### Task
Report each line below that carries the word "agent".
*** Material for this task ***
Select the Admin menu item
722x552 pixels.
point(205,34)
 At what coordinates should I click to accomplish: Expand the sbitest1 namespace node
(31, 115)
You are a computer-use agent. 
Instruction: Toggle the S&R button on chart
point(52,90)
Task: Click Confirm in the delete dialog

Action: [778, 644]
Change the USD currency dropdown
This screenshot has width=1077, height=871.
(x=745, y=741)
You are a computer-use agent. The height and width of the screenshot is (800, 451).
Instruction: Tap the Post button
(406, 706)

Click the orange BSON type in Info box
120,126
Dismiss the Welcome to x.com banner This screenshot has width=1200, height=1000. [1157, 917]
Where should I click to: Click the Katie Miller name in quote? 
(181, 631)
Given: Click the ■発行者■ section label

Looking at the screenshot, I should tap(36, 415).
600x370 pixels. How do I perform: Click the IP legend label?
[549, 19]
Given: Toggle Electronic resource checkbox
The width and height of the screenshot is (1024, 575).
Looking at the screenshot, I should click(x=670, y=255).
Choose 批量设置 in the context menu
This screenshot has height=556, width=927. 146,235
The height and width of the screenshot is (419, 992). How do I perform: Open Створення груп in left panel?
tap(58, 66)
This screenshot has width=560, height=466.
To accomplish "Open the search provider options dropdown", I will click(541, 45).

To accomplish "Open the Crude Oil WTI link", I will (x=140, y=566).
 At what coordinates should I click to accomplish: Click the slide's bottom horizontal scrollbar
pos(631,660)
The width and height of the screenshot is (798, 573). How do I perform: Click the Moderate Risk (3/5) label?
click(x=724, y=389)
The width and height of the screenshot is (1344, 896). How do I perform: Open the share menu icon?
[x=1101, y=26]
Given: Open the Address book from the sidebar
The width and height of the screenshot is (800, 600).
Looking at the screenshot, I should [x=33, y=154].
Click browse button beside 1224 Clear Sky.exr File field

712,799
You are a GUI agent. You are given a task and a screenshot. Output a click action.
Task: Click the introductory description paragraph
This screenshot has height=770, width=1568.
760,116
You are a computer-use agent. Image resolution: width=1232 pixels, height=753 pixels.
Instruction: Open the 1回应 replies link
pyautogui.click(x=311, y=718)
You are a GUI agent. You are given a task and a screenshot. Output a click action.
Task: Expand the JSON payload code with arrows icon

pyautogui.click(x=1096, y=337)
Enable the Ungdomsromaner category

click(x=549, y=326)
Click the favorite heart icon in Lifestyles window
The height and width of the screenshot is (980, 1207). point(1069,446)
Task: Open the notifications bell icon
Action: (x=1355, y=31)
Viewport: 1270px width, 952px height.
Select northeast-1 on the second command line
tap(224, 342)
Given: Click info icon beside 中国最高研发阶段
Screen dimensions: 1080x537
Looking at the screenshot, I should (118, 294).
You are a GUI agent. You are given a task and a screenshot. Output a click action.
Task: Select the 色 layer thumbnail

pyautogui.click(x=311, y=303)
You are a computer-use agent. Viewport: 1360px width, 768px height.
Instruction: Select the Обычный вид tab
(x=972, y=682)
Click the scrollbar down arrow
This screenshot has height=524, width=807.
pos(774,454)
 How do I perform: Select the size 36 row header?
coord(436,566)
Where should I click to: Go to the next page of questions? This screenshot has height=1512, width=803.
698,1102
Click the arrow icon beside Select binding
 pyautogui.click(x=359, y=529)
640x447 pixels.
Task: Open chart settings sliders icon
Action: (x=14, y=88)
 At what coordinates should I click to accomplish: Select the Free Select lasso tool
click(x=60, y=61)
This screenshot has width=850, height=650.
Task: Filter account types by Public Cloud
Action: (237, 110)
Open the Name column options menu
***
### Exercise output
You are a computer-use agent. 
You are a computer-use agent. The height and width of the screenshot is (800, 451).
You are a GUI agent. You are given a task and a screenshot. Output a click action.
You are a computer-use agent. Image resolution: width=1232 pixels, height=753 pixels.
You are a GUI agent. You are given a task and a screenshot. Output a click action.
You are a GUI agent. You are given a task and a screenshot. Output a click action.
You are a computer-use agent. Viewport: 1360px width, 768px height.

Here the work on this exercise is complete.